The evolving meaning of this trip.
This trip is an overview. We are skimming America to find the places we'd like to see again. It is not, in itself, an end. Nor is it even a means to an end. It is a brief introduction to the rest of our lives. After this trip, how can we settle down without at least even the thought that we are denying ourselves the very instinct of human beings, to explore?
We have mentally bookmarked a thousand or more places to visit again, to spend days learning and understanding. Places where the culture intrigued us, even begged us to experience it. Mountains left untouched. Deserts crossed but not truly discovered. Streams and lakes, trails and roads spider-webbing their way across valleys and towns lie waiting for the rest of our lifetimes. Not just for us, but for everyone. But everyone grinds their lives away at a job, returning home too weary to even care, to tired to even know they're miserable. Do it now.

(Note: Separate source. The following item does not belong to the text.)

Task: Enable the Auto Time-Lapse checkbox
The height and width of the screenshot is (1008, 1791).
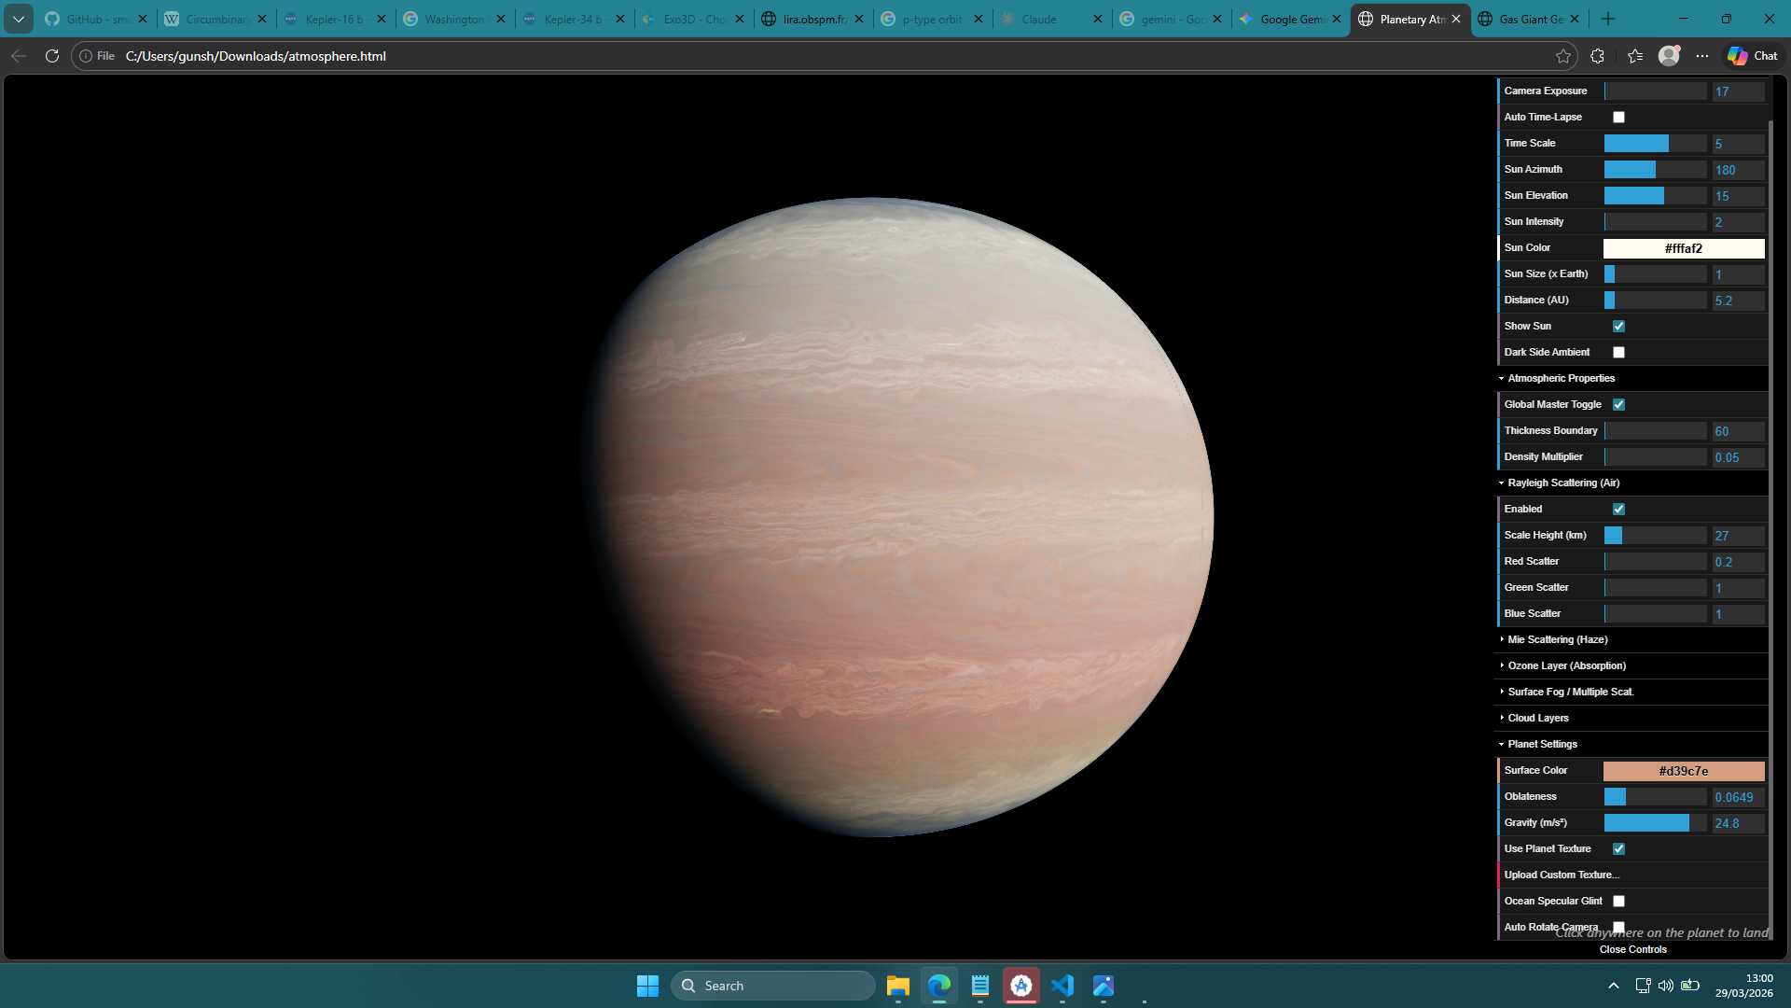Action: pyautogui.click(x=1618, y=118)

This trip is not an opportunity of a lifetime. This trip is carelessly thrown together by three people who have never done this before. All planning is out the window, all schedules are meaningless. What matters is the experience. What matters is living it. What matters most, however, is doing it again and again.
We have become a nation of consumers where we used to be a nation of do-ers. We sit on our big couches in our big houses after slaving away just to make enough money to live our consumer lifestyle. This kills every opportunity to explore the world outside of our little bubble. If we would only simplify our lives. Focus on what is important. We could understand how meaningless all this buying and spending and so-called living is. And that, even if you don't see the world through travel, is what will save us all.
Simplify and deny the learned tendency to consume. If this trip has taught us anything, it is that. It's up to us to not only remember it, but to teach it as well.
We are a family, each having a specific role, even if it's undefined and seemingly unimportant. It's not the traditional sense of family, but when did that ever matter? When I talk of "us" it's like talking about one person. Together, we've created this group consciousness. We haven't lost any of our individuality, but have taken all three and bound them together with travel and living in a car for five weeks. I was worried that we may fight, not mesh and not get along. The opposite is true. We left Pennsylvania as three different people exploring America for three different reasons and have found one thing that keeps us going: each other.